In a Q&A session organized by the Thomson Reuters Foundation as part of a Covid-19 professional development program run in association with the International Fund for Agricultural Development (IFAD), Dr. Gilbert F. Houngbo, the IFAD president, stated that there is no food shortage globally, but the interaction between the components of the whole food system can affect rural farmers and communities.

He attributed the vulnerability to poverty to certain factors, including the lockdown that has been imposed by countries to curb the spread of the COVID-19 and the logistic shortage, noting that this would affect the other importing countries.

“I do believe that countries should not close down their borders. If there's something we could do, [...] it is controlling the people’s flow that is affected by the COVID-19,” he said.

Houngbo added that the lockdown inside some countries had prevented the production from reaching the local market and this would cause loss of the production as well. “30-35% of the food produced is wasted or lost and this [percent] could be increased,” he continued.

The IFAD president called for improving the national food scheme to ensure how many reserves that the countries have to be able to face the shocks like COVID-19.

He also noted that poverty is one of the major risks and it is predicted that the many millions of people can go back to poverty, which had downed slowly since the 90s, due to the economic downfalls that have been caused by the coronavirus, he continued.

According to the World Food Programme, 265 million people would suffer from hunger by the end of this year due to the coronavirus pandemic.

In response to a question on whether countries should reassess the balance of producing to feed their people and producing crops for export, Houngbo is of the belief that the best way is to avoid a monoculture approach and to produce a matter of balancing, particularly amid the COVID-19 crisis. He called on the countries that depend on the imports even in their more staple food to make a balance and produce food on the national level.

IFAD’s response to COVID-19 crisis

In mitigation of the effects of the COVID-19 on the rural areas around the globe to maintain the sustainable production and food system, IFAD adopted a four-level response strategy, Dr.
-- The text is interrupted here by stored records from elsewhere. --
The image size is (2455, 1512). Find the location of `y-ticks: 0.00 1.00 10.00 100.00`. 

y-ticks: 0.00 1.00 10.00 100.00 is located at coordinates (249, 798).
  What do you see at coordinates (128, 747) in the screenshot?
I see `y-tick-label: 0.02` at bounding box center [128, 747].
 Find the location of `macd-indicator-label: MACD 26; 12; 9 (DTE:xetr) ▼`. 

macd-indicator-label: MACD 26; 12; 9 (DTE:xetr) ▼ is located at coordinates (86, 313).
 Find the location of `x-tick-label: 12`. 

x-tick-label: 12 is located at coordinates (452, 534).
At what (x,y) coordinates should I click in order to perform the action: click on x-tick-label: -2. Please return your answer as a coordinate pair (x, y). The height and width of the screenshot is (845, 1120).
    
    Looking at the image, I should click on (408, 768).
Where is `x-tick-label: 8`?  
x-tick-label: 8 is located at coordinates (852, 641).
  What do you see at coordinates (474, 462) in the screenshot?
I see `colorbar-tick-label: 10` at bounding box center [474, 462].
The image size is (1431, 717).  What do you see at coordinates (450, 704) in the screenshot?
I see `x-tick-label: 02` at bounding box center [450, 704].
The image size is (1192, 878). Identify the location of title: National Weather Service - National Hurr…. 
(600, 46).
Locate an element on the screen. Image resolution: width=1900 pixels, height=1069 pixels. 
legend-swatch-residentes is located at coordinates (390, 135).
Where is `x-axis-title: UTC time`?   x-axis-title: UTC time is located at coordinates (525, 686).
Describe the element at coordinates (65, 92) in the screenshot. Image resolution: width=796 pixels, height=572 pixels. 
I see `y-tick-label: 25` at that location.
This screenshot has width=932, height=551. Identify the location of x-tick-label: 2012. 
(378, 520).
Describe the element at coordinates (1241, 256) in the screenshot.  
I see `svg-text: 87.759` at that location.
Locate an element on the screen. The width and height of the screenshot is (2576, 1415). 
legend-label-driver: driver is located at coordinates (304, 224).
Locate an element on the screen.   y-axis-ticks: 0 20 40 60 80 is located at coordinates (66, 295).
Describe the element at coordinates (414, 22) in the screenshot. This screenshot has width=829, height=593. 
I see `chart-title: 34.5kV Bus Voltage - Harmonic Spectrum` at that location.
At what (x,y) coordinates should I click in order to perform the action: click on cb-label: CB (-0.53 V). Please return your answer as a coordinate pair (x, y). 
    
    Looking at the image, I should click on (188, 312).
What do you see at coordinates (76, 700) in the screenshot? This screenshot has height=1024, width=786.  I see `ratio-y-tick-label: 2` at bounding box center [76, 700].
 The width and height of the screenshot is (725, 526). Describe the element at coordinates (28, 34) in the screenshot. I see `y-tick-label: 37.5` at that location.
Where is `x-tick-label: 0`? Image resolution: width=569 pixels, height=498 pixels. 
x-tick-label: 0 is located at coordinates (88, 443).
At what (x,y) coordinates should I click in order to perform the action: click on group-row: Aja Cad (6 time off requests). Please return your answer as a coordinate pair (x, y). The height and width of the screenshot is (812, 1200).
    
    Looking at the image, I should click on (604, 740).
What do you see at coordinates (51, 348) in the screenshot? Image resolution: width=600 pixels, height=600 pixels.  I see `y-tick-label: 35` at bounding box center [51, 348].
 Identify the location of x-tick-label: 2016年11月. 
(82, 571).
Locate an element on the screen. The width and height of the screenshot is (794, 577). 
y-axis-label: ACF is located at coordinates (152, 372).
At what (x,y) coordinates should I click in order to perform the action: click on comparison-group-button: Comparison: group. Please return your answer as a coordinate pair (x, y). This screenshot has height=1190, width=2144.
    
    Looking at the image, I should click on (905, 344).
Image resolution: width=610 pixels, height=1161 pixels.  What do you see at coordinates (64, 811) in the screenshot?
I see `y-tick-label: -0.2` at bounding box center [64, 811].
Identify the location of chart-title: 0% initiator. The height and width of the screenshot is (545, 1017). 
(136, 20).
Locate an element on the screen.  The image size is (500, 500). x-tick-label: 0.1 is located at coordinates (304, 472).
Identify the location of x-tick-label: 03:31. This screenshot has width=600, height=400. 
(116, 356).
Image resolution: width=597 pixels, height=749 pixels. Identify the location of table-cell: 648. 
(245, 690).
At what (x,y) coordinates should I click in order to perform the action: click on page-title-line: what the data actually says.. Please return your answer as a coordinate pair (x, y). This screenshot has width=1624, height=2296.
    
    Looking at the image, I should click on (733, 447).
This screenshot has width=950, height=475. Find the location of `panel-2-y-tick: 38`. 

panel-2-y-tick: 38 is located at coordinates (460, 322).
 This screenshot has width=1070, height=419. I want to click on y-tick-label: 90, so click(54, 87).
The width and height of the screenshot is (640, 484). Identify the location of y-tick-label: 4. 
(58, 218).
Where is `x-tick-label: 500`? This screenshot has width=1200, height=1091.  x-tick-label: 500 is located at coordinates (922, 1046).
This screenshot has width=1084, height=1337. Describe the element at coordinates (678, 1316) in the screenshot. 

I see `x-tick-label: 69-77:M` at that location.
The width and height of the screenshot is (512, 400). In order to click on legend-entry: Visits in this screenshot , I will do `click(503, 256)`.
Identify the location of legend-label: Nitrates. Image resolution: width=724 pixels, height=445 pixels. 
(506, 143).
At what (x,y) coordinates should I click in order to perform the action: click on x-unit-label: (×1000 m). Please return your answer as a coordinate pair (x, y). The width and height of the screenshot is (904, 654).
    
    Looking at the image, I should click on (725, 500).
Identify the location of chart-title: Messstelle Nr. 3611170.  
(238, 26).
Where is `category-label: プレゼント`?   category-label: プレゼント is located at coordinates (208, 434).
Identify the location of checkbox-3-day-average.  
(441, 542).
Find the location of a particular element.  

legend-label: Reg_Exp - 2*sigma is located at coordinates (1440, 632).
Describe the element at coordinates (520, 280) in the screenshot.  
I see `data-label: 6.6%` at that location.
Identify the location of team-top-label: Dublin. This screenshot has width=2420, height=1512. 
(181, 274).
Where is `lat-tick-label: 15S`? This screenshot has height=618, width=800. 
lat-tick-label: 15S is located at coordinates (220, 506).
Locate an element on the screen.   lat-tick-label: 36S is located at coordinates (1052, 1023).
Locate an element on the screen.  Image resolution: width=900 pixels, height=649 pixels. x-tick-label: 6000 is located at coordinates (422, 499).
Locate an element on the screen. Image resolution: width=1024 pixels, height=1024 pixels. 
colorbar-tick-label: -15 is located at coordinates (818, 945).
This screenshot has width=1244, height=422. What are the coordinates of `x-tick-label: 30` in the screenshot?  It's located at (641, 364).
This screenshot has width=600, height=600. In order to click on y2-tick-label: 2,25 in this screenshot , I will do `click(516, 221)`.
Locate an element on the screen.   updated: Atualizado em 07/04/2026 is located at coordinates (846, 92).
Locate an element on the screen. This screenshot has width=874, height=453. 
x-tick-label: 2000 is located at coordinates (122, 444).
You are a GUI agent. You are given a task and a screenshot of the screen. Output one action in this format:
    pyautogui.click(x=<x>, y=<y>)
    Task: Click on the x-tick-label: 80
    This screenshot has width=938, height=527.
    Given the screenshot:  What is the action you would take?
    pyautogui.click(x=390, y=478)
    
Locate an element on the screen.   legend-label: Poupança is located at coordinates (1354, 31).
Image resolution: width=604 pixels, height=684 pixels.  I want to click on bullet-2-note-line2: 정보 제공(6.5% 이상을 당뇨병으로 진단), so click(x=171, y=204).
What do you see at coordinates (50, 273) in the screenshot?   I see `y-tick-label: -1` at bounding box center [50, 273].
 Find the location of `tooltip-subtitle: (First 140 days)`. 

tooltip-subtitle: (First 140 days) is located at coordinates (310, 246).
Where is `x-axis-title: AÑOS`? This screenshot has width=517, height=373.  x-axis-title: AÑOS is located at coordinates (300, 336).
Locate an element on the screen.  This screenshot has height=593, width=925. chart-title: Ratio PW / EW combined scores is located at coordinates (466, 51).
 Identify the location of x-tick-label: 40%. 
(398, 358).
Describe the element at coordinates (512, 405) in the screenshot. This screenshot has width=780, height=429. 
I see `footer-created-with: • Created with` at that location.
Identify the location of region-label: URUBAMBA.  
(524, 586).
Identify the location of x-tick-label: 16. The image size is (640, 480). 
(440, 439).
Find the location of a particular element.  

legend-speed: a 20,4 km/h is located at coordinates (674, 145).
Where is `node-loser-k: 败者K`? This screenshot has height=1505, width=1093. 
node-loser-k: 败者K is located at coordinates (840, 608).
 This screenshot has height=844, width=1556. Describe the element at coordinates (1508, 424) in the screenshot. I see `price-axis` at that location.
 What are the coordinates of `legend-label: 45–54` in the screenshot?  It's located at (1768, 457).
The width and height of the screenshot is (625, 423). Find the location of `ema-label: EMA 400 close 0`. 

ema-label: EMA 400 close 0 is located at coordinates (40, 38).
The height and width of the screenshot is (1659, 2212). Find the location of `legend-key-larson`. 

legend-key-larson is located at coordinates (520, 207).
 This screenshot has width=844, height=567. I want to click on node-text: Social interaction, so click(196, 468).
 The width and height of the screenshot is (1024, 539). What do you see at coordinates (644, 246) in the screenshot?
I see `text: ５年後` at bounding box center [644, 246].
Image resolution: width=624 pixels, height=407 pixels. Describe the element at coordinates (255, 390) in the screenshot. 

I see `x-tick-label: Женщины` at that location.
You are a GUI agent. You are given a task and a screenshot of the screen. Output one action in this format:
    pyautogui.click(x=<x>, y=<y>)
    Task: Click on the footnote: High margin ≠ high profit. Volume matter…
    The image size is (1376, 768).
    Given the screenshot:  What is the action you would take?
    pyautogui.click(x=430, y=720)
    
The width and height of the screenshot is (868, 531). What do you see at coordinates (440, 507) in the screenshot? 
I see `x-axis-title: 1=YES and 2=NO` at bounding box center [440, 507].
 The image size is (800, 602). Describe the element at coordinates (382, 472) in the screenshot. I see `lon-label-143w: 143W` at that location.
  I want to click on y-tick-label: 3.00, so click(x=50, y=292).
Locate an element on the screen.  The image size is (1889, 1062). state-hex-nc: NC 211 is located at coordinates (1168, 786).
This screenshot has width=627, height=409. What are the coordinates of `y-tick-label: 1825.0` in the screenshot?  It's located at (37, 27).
Houngbo said.

Firstly, it is working on repurposing the ongoing projects in 70 countries upon their requests to face the crisis. Secondly, it offered some countries to use IFAD’s unspent allocations for coronavirus-related issues.

Thirdly, the United Nations organization has launched the Rural Poor Stimulus Facility with $40 million as an additional fund for the small farmers. Fourthly, IFAD has received requests of debt deferment, clarified Dr. Houngbo, noting that the organization is working on debt deferment in cooperation with other concerned financial institutions.

COVID-19 Lessons

The IFAD president said that one of the lessons learned out of the coronavirus is the role of digitality and IT, which is playing an alternative to being able to continue working.

He said that the role of digital agriculture is one of the big lessons that is moving forward and should be taken into account as there are some communities that have no access to the internet and they have to go out to be able to earn income on a daily basis.

“It is important for us to increase our work in making digital[technology] much more accessible on that,” he said, noting that the IFAD would launch a digital initiative for that and the organization is now in discussion with some telecommunication companies for the rural community services.

Dr. Hanougbo also highlighted the role of the government in scaling up digital literacy and to narrow the gap of the rural digitality on the national level, shedding light on the importance of investments in IT for rural communities.

“Covid-19 is a serious shock to the global community, so I don't look at it from a health perspective. I look at it as a shock to the communities that we need to develop resistance to it,” he said.

“The third lesson and it's going to be more important for IFAD is to be even more present closer to the field, closer to the people we are serving in pursuing our decentralization,” as this will help the organization to meet its clients’ needs.

Innovation is one of the very good lessons he continued, saying “I have to say that we need to innovate and turn to make sure how we can continue a minimum service amid the lockdown.”